TEXT BLOCK —
□ □ □ □

And it is possible to pay the highest wages of any tree company in your area AND still make bank. It doesn't have to be one or the other.


----------



## tree MDS (Mar 17, 2021)

I guess if I was selling bundles of firewood or running a farm stand I wouldn’t mind the guys knowing what things went for. I suppose there’d be no way around it really.


----------



## WmTreeCo. (Mar 17, 2021)

When you pick up a chainsaw, start it, and the chain starts running because the previous user didn't apply the chain brake like they're supposed to and can't seem to be understand why it's a safety issue.


----------



## ChoppyChoppy (Mar 17, 2021)

WmTreeCo. said:


> When you pick up a chainsaw, start it, and the chain starts running because the previous user didn't apply the chain brake like they're supposed to and can't seem to be understand why it's a safety issue.


It's rare I use a chain brake. One of my saws had it gutted at some point and I've never bothered to fix it.

I do set it if handing a running to someone of course.


----------



## old guy (Mar 17, 2021)

ChoppyChoppy said:


> It's rare I use a chain brake. One of my saws had it gutted at some point and I've never bothered to fix it.
> 
> I do set it if handing a running to someone of course.


I never use it either.


----------



## mike515 (Mar 17, 2021)

WmTreeCo. said:


> When you pick up a chainsaw, start it, and the chain starts running because the previous user didn't apply the chain brake like they're supposed to and can't seem to be understand why it's a safety issue.



So when you're climbing or up in the bucket, you hit your chain brake every time you shut off your saw? Or do you start a saw with the chain in a place where you may get cut if the brake isn't on? If you have to have the brake on every time you start a saw, you should seriously re-evaluate how you are starting saws because there should never be a time where you have a chance to have an accident because your brake isn't on. If you have an accident because your brake wasn't on while starting a saw.....the problem is you.


----------



## WmTreeCo. (Mar 18, 2021)

□ □ □ □

THE REQUEST — Continue the forum thread about chainsaw chain brakes, starting with the text of the Mar 18, 2021 post from WmTreeCo.

MATERIAL PROVIDED —
□ □ □ □

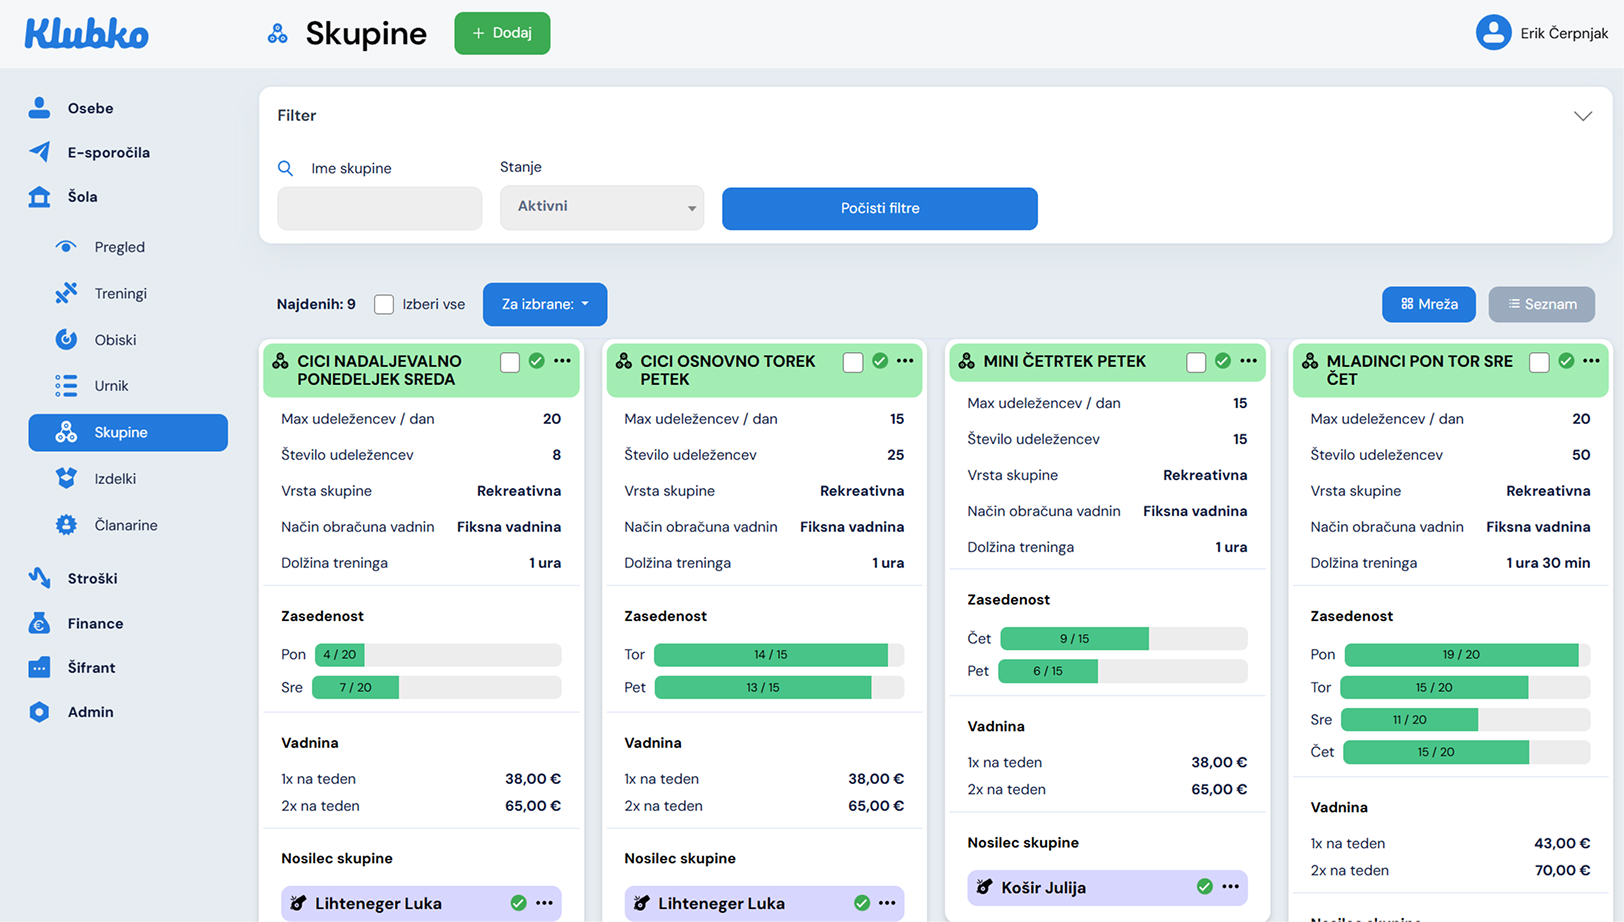This screenshot has height=922, width=1624.
Task: Click the Admin hexagon icon in sidebar
Action: pyautogui.click(x=39, y=712)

□ □ □ □

ANSWER TO THE TASK —
mike515 said:


> So when you're climbing or up in the bucket, you hit your chain brake every time you shut off your saw? Or do you start a saw with the chain in a place where you may get cut if the brake isn't on? If you have to have the brake on every time you start a saw, you should seriously re-evaluate how you are starting saws because there should never be a time where you have a chance to have an accident because your brake isn't on. If you have an accident because your brake wasn't on while starting a saw.....the problem is you.



I'll admit, my post was a bit tongue in cheek in response to your pet peeves about chain brakes. But....

You shouldn't assume I'm useless because I do things differently than you, and in return I won't assume your a hack that has no insight into current safety protocols taught by all trainers within the industry. 

Telling another grown man how to run his own power saw is low on my list of things to do, but on my site with my saws, chain brake is on at all times when not cutting wood. It's second nature to those who were taught it from the start. 

If you can handle a saw, it's not an issue, but I've seen greenhorns drop and mishandle saws when starting them. I've seen veterans do the same in wet/icy conditions. Throw a spinning chain into that mix and there could be injuries.


----------



## Rabid K9 (Mar 18, 2021)

WmTreeCo. said:


> I'll admit, my post was a bit tongue in cheek in response to your pet peeves about chain brakes. But....
> 
> You shouldn't assume I'm useless because I do things differently than you, and in return I won't assume your a hack that has no insight into current safety protocols taught by all trainers within the industry.
> 
> ...



Chain brakes were a pretty decent step forward in chainsaw safety, not sure why you wouldn't make use of them.

Know of far too many incidents with experienced operators.


----------



## Rabid K9 (Mar 18, 2021)

Smoking!!


----------



## lone wolf (Mar 18, 2021)

Rabid K9 said:


> Smoking!!


Private phone calls and stopping work when real busy. They could use the phone when there is a lull.


----------



## WmTreeCo. (Mar 18, 2021)

Rabid K9 said:


> Chain brakes were a pretty decent step forward in chainsaw safety, not sure why you wouldn't make use of them.
> 
> Know of far too many incidents with experienced operators.



I was explaining that I do make use of the brake at all times. Only time it comes off is to make a cut.


----------



## mikewhite85 (Mar 18, 2021)

When I was in CA a couple of my guys used to smoke weed in the truck and though that that somehow the smell wouldn't give them away!

Cleaning up dog poop.

Workers not getting along is a huge morale killer. One guy can ruin your crew. 

Customers expecting "add-ons" for free. 

When it takes forever to receive payment.


----------



## lone wolf (Mar 18, 2021)

mikewhite85 said:


> When I was in CA a couple of my guys used to smoke weed in the truck and though that that somehow the smell wouldn't give them away!
> 
> Cleaning up dog poop.
> 
> ...


Ahh the , "can you just cut one more branch" which turns into one more on multiple Trees!


----------



## southpaw (Mar 18, 2021)

This is a good thread so homeowners can be a little more respectful to the guy who is trying to run a business 
It is also an eye opener for the workers to do things a little different too, their jobs may depend on it


----------



## lone wolf (Mar 18, 2021)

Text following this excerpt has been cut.